9. The Homosexuals – “Soft Sooth African (Slow)”: Another catchy, melodic postpunk/protoindie rock song from these guys. There’s a great dueling fuzz guitar solo ninety seconds or so in. They were really good with backup vocals.

10. Oneida – “$50 Tea”: One of the more traditional Oneida songs off of Secret Wars. Pummeling repetitive psychostasis in the vein of Each One Teach One. A beaut, for sure. Oneida makes my fiance violent.

11. Bobby Conn – “Relax”: A little bit of Bobby Conn’s lite cabaret disco funk could circle the Earth a handful of times, easily. I like this shit for a minute or so, and then I realize that there’s absolutely nothing to it beyond the novelty and I rapidly get bored as fuck. But for that first minute or so Bobby Conn is pretty damned awesome. I think this song is about doing lines off a Bible alongside our present Commander in Chief, but I’m not sure.

12. The Birthday Party – “Cry”: Great stuff from the Australian Fall. The only good thing about working under Rik Wallace back in ’98 was hearing him tell his story about Nick Cave and his pregnant junkie wife. Anyway, “Cry” is excellent. I appreciate some of Cave’s work with the Bad Seeds, but the Birthday Party so completely destroys that stuff that it’s not funny.

13. Dizzee Rascal – “Hold Ya Mouf”: British rapper, and next new burgeoning big shit indie hip hop star. Again, not necessarily my sort of thing, but his thick accent does make it interesting. At least one amazing lyric: “it’s possible you will get hit with a chair”.

14. Gregory Isaacs – “Nigger”: More dub. It’s dubby. I like it, but this stuff all sounds the same.

15. Acid Mothers Temple – “Diamond Doggy Peggy”: Speaking of sounding the same, here’s a song from Acid Mothers Temple. They’re one of those bands who basically has three great songs, and every thing they do is a rewrite of one of the three. No problem with that, though, since most of what they do is built on drone and constant chaos. Here’s fifteen more minutes of mind-rotting, cosmos-collapsing madness from the greatest heavy psych band around. A good way to round out the disc, Coke.

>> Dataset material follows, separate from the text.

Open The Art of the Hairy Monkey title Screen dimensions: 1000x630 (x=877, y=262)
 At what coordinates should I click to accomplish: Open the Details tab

Yes sir. A good mix, fellow. Thanks for the disc, and keep up the good work.
 
Thursday, February 19, 2004
  Tender Feelings

Dearest folks, not much has been happening in this life of ours, recently. I might be off to a show tonight, Numbers and the Chinese Stars and some other pros, if I can muster up the financing. I picked up what seems to be a good record yesterday, this twelve-inch ep thing by Air Conditioning, out on White Denim. I've only gotten to listen to one side thus far, and wasn't paying full attention, but what I heard sounded damn good. Yes sir. Perchance I shall write it up in full later on.

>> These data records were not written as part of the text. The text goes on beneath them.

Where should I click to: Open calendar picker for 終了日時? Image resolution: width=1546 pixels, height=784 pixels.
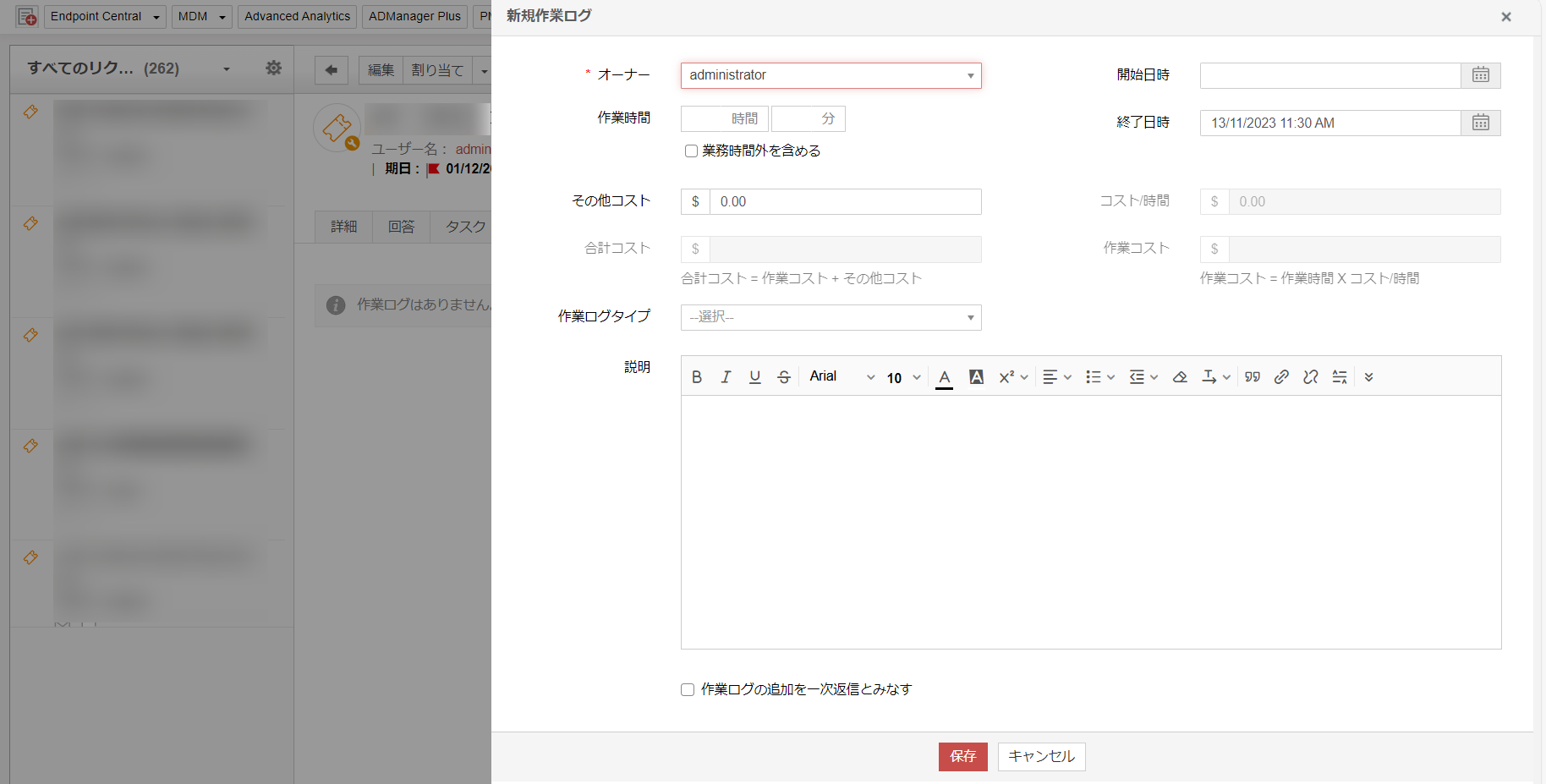tap(1480, 123)
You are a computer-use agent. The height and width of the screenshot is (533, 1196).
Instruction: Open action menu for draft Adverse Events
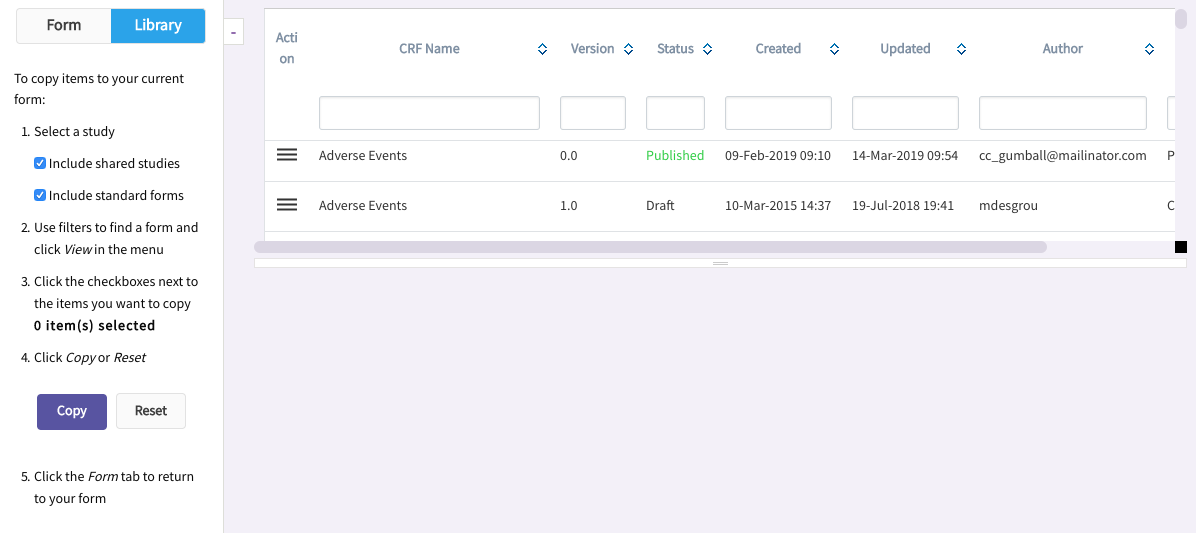pos(287,205)
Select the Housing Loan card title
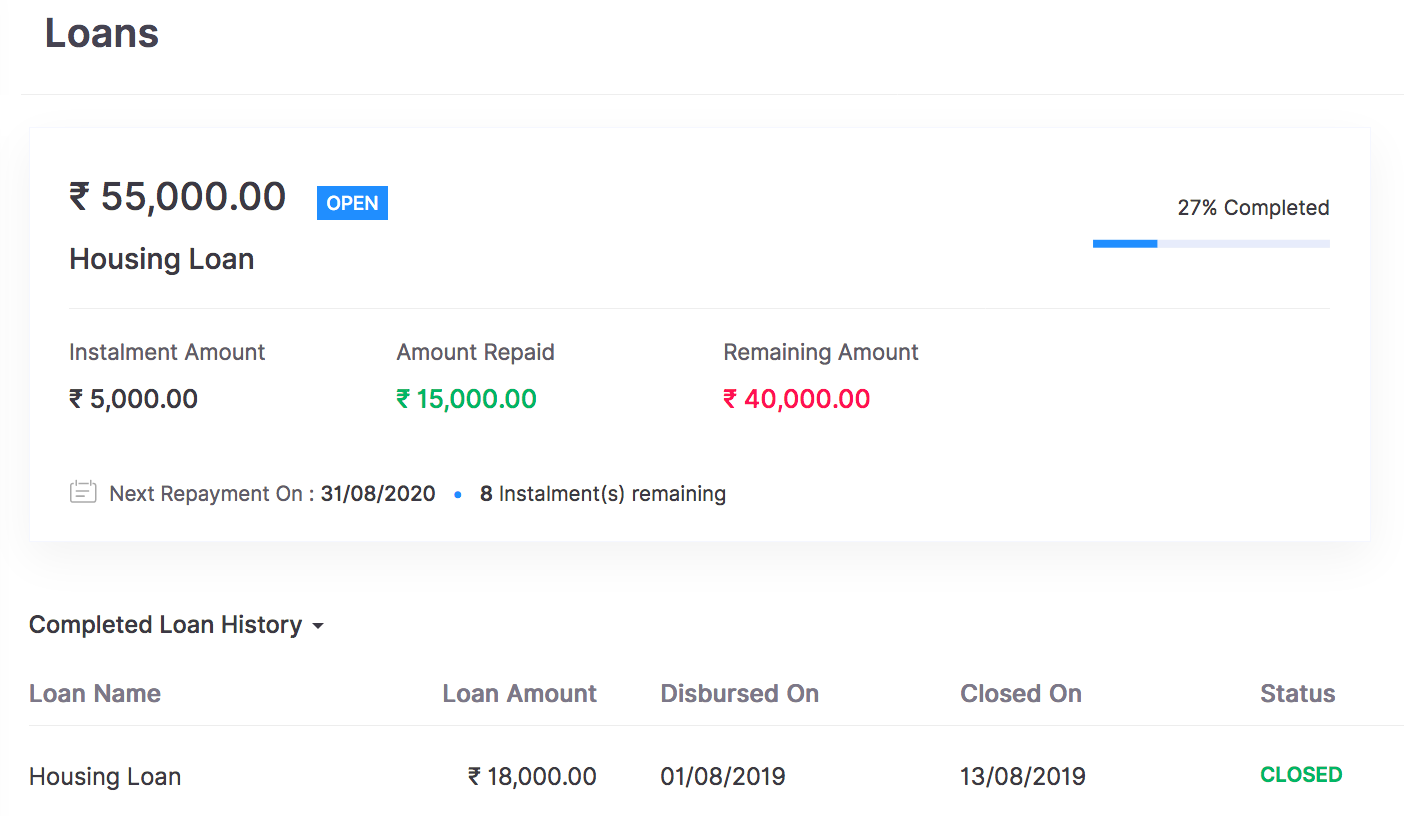Screen dimensions: 1404x816 161,259
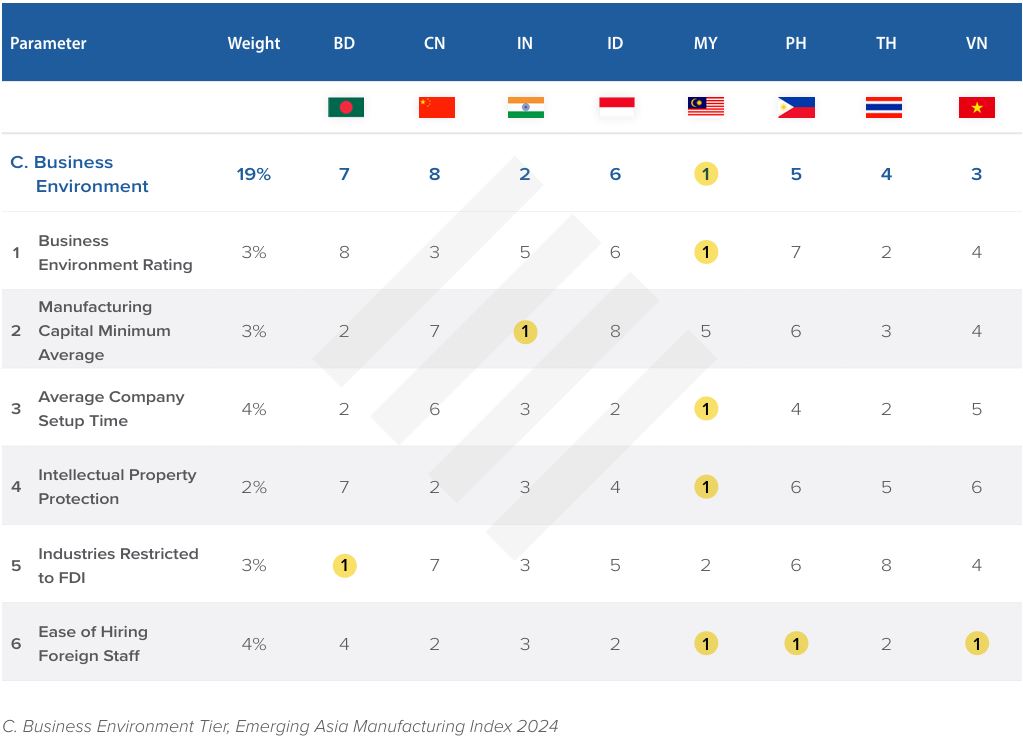Click the MY column header

tap(705, 43)
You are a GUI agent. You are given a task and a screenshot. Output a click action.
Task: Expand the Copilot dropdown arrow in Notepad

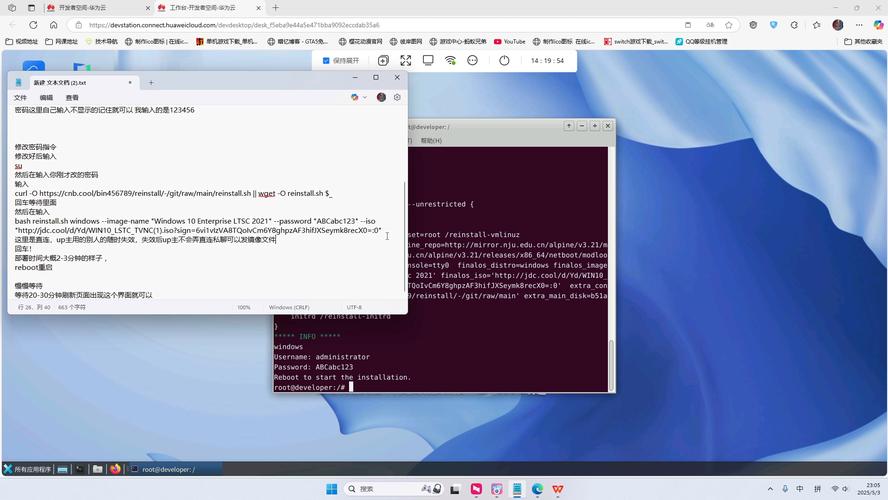click(x=365, y=97)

Anyhow, later on tonight I should have something up about this mixed cd Coke Bref cooked up a couple weeks ago. Some good stuff.

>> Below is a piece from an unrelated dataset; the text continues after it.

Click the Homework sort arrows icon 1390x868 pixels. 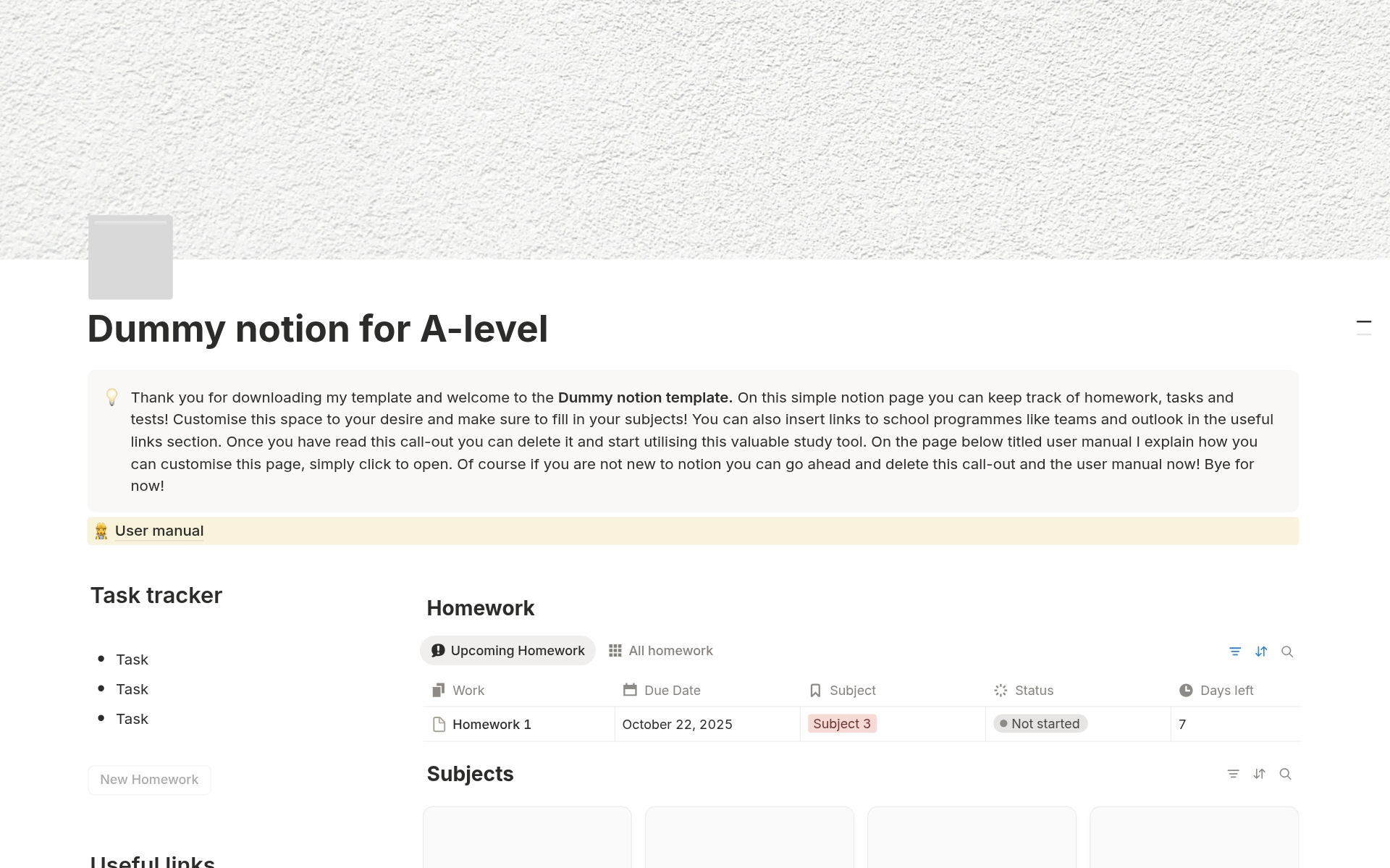tap(1261, 652)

Shit, this dude named John Gibson is sitting in for O'Reilly today, and damn, this guy sounds like his head's gonna explode at any moment. Odd that a staunch "independent" like O'Reilly, ruler of the No-Spin Zone, and a supposed non-partisan, always, without fail, has a shrill, hard-right propagandist fill in when he can't make his show. Oh wait - that's right - it's not odd at all. I'd have to say that O'Reilly, overall, is a lot more annoying than the Hannity types; Bill's insincere stabs at moderation are more dishonest than Hannity's smears, unflinching partisanship, and blatant lies.

Oh, shit, man, fucking music is where it's at.
 
Wednesday, February 18, 2004
  This Queens situation sounds really fucked up

First there was this article from NME:

QUEENS OF THE STONE AGE frontman Josh Homme has told the U.K.'s NME that his decision to split with bassist Nick Oliveri was the "hardest thing" but that he'd rather stay "brothers" with Oliveri than carry on with the band in its current state.

Josh spoke to NME the day after playing his debut U.K. show with his other band EAGLES OF DEATH METAL at the London Met Bar (Feb. 10).

Homme explained that the decision had come as the result of a "number of incidents occurring over the last 18 months" but refused to go into details. Rumors had been circulating that Homme had become unhappy with Oliveri's partying and that things came to a head on the Big Day Out tour of Australia earlier this year.

Homme told NME: "For me it's the hardest thing. I will never talk shit about my bro or anything like that. Nick and I are still definitely that. I love making music and stuff but it's more important to me to be brothers with Nick.

"Everyone in the band is an individual and that was by design. It was what we were all looking for, to harness the chaos. The thing that always brought Nick and I together is that we have different styles of doing the same thing. Nick is probably one of the most unafraid people I know, and I'm not afraid either. And that's the reason we're friends.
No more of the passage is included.